Eighty percent of Indian automobile manufacturers are experiencing vehicle launch delays caused by late-stage engineering changes, according to a study released by Vector Consulting Group, highlighting execution challenges that are straining suppliers and increasing development costs across the country’s automotive sector.
The research, based on insights from 36 senior executives across two-wheeler, passenger vehicle, light commercial vehicle, and heavy commercial vehicle manufacturers and Tier-1 suppliers, found that engineering changes do not decline as expected during the development cycle.
Only 6% of surveyed original equipment manufacturers (OEMs) follow the ideal trajectory where engineering changes drop to less than 15% during pilot and preproduction phases, 8% or less at production start, and under 3% following product stabilization. A significant 81% display considerable misalignment from this pattern, with 13% showing moderate deviation.
The impact extends beyond automakers to component suppliers, with 57% of manufacturers reporting that frequent late changes force their teams into constant rework and firefighting. This has resulted in 76% facing longer project lead times, 52% struggling with on-time deliveries, 43% experiencing cost overruns, and 83% putting new technology initiatives on hold.
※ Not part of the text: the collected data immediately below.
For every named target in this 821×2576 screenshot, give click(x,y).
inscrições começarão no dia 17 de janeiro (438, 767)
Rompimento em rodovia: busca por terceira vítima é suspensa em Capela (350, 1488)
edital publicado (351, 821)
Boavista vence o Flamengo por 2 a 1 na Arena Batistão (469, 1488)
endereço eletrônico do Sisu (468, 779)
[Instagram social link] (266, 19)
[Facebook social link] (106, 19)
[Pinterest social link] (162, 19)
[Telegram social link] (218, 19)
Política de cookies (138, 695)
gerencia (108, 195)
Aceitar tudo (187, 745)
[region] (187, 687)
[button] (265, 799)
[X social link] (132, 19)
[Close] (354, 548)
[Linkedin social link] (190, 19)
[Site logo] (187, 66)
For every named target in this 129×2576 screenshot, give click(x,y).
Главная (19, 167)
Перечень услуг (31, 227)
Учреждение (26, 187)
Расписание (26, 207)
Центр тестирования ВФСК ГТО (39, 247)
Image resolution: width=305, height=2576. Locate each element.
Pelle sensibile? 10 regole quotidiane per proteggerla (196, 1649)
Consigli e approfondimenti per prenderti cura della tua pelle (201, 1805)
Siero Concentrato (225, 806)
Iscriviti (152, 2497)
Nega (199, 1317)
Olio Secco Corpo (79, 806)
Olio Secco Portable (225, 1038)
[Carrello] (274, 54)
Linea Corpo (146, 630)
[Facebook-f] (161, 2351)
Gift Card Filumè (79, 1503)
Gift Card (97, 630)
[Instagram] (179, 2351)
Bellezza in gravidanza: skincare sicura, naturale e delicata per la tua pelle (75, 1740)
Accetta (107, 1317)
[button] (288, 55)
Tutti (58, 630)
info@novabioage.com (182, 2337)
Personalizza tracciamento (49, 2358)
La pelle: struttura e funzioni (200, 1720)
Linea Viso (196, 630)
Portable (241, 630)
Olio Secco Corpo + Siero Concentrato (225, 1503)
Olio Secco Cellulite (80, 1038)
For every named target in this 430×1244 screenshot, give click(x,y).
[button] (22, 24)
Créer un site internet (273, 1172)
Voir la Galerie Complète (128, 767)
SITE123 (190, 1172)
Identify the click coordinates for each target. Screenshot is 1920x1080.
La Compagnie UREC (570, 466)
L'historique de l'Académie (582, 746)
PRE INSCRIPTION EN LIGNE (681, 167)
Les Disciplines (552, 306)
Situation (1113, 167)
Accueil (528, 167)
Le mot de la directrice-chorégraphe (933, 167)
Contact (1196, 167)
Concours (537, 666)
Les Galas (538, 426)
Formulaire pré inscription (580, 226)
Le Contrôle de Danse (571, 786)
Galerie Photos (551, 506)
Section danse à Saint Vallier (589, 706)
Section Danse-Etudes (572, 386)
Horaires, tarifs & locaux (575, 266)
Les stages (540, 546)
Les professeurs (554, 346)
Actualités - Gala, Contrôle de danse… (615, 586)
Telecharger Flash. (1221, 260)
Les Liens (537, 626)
Quality and cost management challenges persist post-launch for automakers. Thirty-three percent report ongoing difficulties in achieving desired product quality and reliability even after launch, while 20% cite increased warranty costs and 58% highlight delays in service and dealer network launch readiness.
The study identified three primary drivers behind late engineering changes: missing or delayed manufacturing engineering inputs in early stages (60%), delayed supplier feedback (47%), and unstable design freezes (13%).
“Late-stage design changes are disrupting launches, reducing supplier capacity, and impacting India’s competitiveness in the global automotive market,” said Ravindra Patki, Managing Partner, Vector Consulting Group. “The study shows that the challenge is not about technology or vision, but execution, which is good news, as it can be corrected with a change in the way new product developments are handled.”
Vector Consulting Group recommends shifting from milestone-driven tracking to a flow-based execution model. The study suggests earlier involvement of suppliers during the concept stage, setting work-in-progress limits to avoid overload, and structured triage of engineering changes to separate critical fixes from non-essential modifications.
The research also emphasizes the need for Tier-1 suppliers to function as co-development partners rather than execution-only vendors.
According to the findings, adopting these practices could lead to 20-30% fewer late engineering changes, a 30-50% reduction in time to launch, a 20-30% reduction in supplier response time, and overall efficiency gains of 15-25%.
The survey covered executives from two-wheeler manufacturers (27%), passenger vehicle companies (53%), light commercial vehicle makers (13%), and heavy commercial vehicle manufacturers (7%), along with their Tier-1 suppliers.